An enduring trope of science fiction is naming of newly imagined gadgets and technologies (often called technobabble with a mixture of humor and derision), as well as naming segments of human and alien societies. In practice, that means renaming already familiar things to add a quasi-futuristic gleam, and it’s a challenge faced by every story that adopts an alternative or futuristic setting: describing the operating rules of the fictional world but with reference to recognizable human characteristics and institutions. A variety of recent Young Adult (YA) fiction has indulged in this naming and renaming, some of which have been made into movies, mostly dystopic in tone, e.g., the Hunger Games tetralogy, the Twilight saga, the Harry Potter series, the Maze Runner, and the Divergent trilogy. (I cite these because, as multipart series, they are stronger cultural touchstones, e.g., Star Wars, than similar once-and-done adult cinematic dystopias, e.g., Interstellar and Elyseum. Star Trek is a separate case, considering how it has devolved after being rebooted from its utopian though militaristic origins into a pointless series of action thrillers set in space.) Some exposition rises to the level of lore but is mostly mere scene-setting removed slightly from our own reality. Similar naming schemes are used in cinematic universes borne out of comic books, especially character names, powers, and origins. Because comic book source material is extensive, almost all of it becomes lore, which is enjoyed by longtime children initiates into the alternate universes created by the writers and illustrators but mildly irritating to adult moviegoers like me.
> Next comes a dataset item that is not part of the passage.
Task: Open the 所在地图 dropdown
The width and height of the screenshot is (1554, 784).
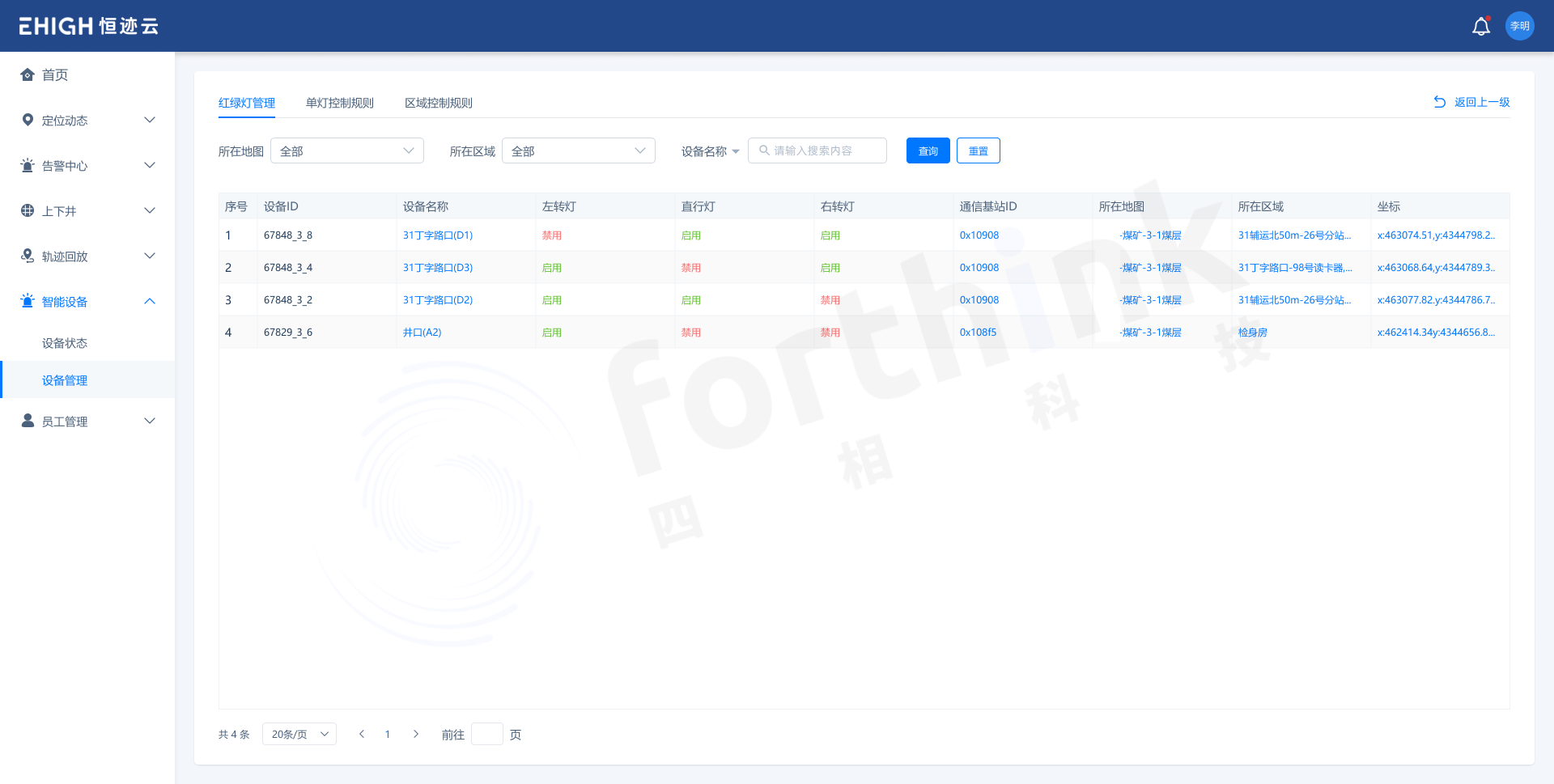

History also has names for eras and events sufficiently far back in time for hindsight to provide a clear vantage point. In the U.S., we had the Colonial Era, the Revolutionary Period, The Frontier Era and Wild West, the Industrial/Mechanical Age, Modernism, and Postmodernism, to name a few but by no means all. Postmodernism is already roughly 40 years old, yet we have not yet named the era in which we now live. Indeed, because we’re the proverbial fish inside the fishbowl, unable to recognize the water in which we swim, the contemporary moment may have no need of naming, now or at any given time. That task awaits those who follow. We have, however, given names to the succession of generations following the Baby Boom. How well their signature characteristics fit their members is the subject of considerable debate.
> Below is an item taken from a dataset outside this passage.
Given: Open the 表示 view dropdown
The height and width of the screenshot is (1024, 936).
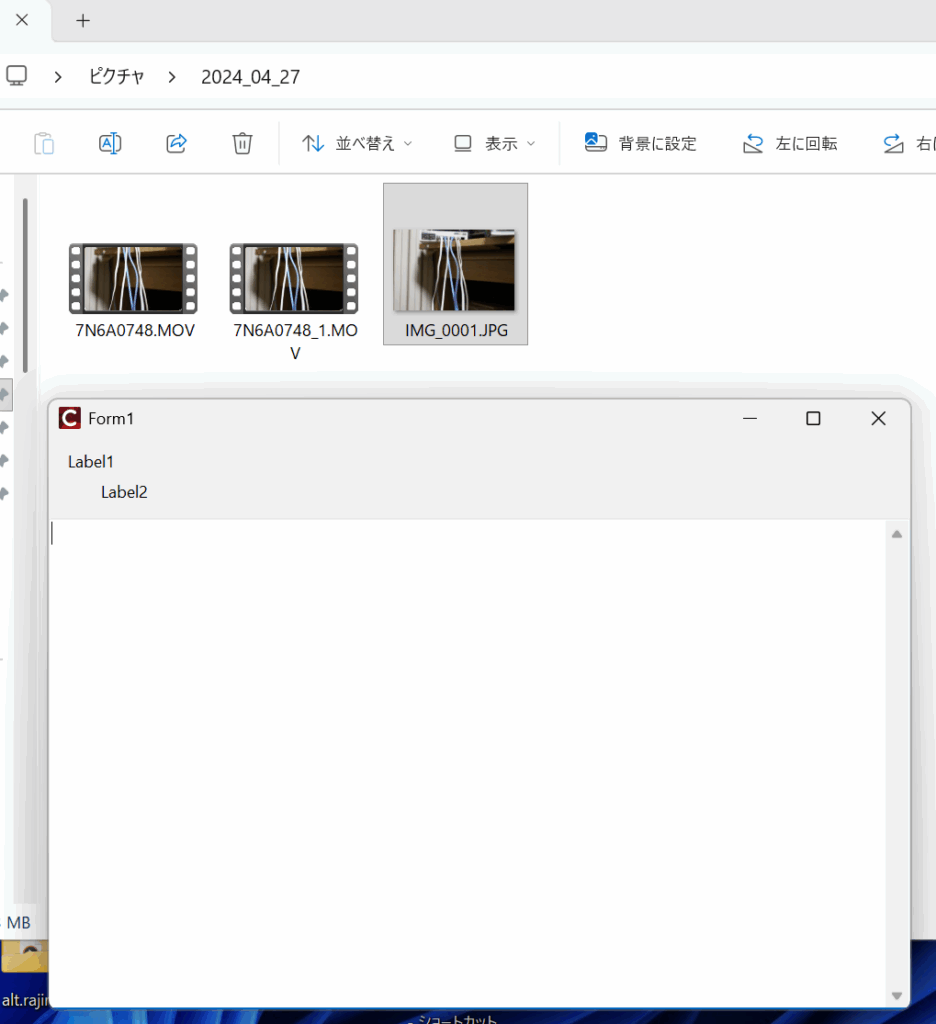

As regular readers of this blog already know, I sense that we’re on the cusp of something quite remarkable, most likely a hard, discontinuous break from our recent past. Being one of the fish in the bowl, I probably possess no better understanding of our current phase of history than the next. Still, if had to choose one word to describe the moment, it would be dissolution. My 4-part blog post about dissolving reality is one attempt to provide an outline. A much older post called aged institutions considers the time-limited effectiveness of products of human social organization. The grand question of our time might be whether we are on the verge of breaking apart or simply transitioning into something new — will it be catastrophe or progress?
News this past week of Britain’s exit from the European Union may be only one example of break-up vs. unity, but the drive toward secession and separatism (tribal and ideological, typically based on bogus and xenophobic identity groups constantly thrown in our faces) has been gaining momentum even in the face of economic globalization (collectivism). Scotland very nearly seceded from the United Kingdom last year; Quebec has had multiple referenda about seceding from Canada, none yet successful; and Vermont, Texas, and California have all flirted with secession from the United States. No doubt some would argue that such examples of dissolution, actual or prospective, are actually transitional, meaning progressive. And perhaps they do in fact fulfill the need for smaller, finer, localized levels of social organization that many have argued are precisely what an era of anticipated resource scarcity demands. Whether what actually manifests will be catastrophe (as I expect it will) is, of course, what history and future historians will eventually name.